Buffalo, like the rest of the state, is facing an urgent housing crisis. Half of all renters spend more than 30 percent of their income on rent. But municipalities across New York are taking action through investment, public-private partnerships and commitments from various stakeholders.
The City of Buffalo’s approach offers important lessons for others who are focused on this crisis. That success is part of the reason why the New York State Association for Affordable Housing (NYSAFAH) is in Buffalo this week to highlight ongoing efforts and recently completed developments at its annual upstate conference.
Buffalo’s investments in affordable housing have provided approximately 2,000 new affordable homes since 2006 – progress that is continuing with the support of state funding, even at a time when concern is rising over potential federal cuts.
Government and industry leaders can come together to address problems beyond the reach of either individually. For example, a public-private partnership played a crucial role in success at the Parkview Apartments, which transformed a vacant former school building – the former School 59 – into 26 new affordable homes for low-income residents.
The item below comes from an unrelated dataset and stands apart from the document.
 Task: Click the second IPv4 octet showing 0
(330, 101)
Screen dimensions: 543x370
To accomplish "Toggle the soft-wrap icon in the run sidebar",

The City of Buffalo contributed funds and worked closely with the developers, R+A+R Development and SA+A Development, to make the project successful. Similar success was achieved at the former School 60.
Another example is the Evergreen Lofts, which utilized city funds and private support to provide 56 new affordable homes, including 28 designated for residents living with HIV/AIDS. This project is a reminder that affordable housing plays a role in lifting up all members of the community, including those with additional needs.
Of course, there are challenges ahead. We urge officials across New York State to join advocates like NYSAFAH in pushing the federal government to strengthen housing programs such as the low-income housing tax credit, which plays a vital role in building and preserving affordable homes. Any disinvestment at the federal level will make it more difficult to replicate these successes.
It is crucial for city leaders to unite in urging the State Legislature to support new and ongoing funding for statewide housing programs. We must ensure that state officials continue to move forward in addressing New York’s housing crisis.
It is our hope that by shining a light on a few of the developments that have positively changed lives here in Buffalo, we can elevate the discussion about affordable housing in New York State and provide blueprints for success. We look forward to working with public and private stakeholders to do just that.
Jolie Milstein is president and CEO of the New York State Association for Affordable Housing. Byron W. Brown is mayor of Buffalo.